Regarding this week’s variation: I’ve explored the “no distance” insight in the past, but did not have much luck this week with exploring it on the level of my sensory experience. However, I did find it more fruitful to explore “distancing” at the level of mind — thinker / thought. The experiences and insights were brief but interesting for me. It was clear and easy to see the “thinker” as given together with the thought — as a co-arising construct along with the thought. This showed up really as a subtle area of identification and “intensity” in the area of my eyes and also as a kind of mental posture, which had the “feeling” of being a director or agent in the process of thinking. But seeing the thinker and thought as part of the same field, there was a relaxation and letting go that was surprising in its immediate physical effects: a sense of rising, blissful energy out of the crown of my head, a pleasant opening and expansion in my lower back, and a sort of “balancing” of thought into a more equanimous mode.
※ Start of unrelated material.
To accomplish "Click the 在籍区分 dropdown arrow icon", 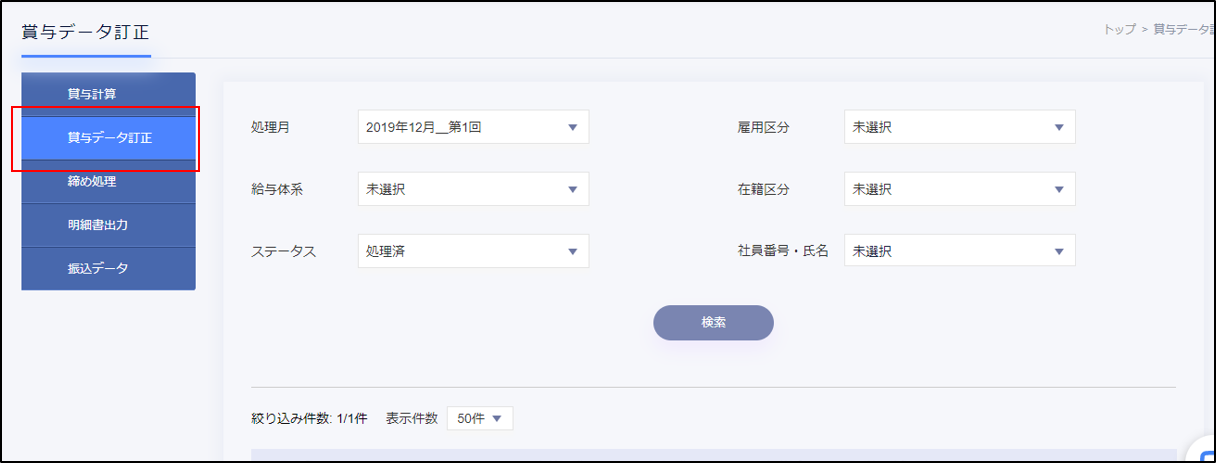I will 1059,189.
I recognize that a possible part of the resistance I’ve felt is related to a niggling thought that it might be a mistake to regard my phenomenal experience — or any shifts in phenomenal experience I might initiate — as giving me any reliable information about reality (beyond the reality of “how I organize my world”). But even if that is the case, it doesn’t seem to matter, since the shifts in experience nevertheless do have beneficial-seeming effects.
Love this. It reminds me of that sentence in the Lankavatara Sutra: “Things are not as they appear to be; neither are they otherwise.”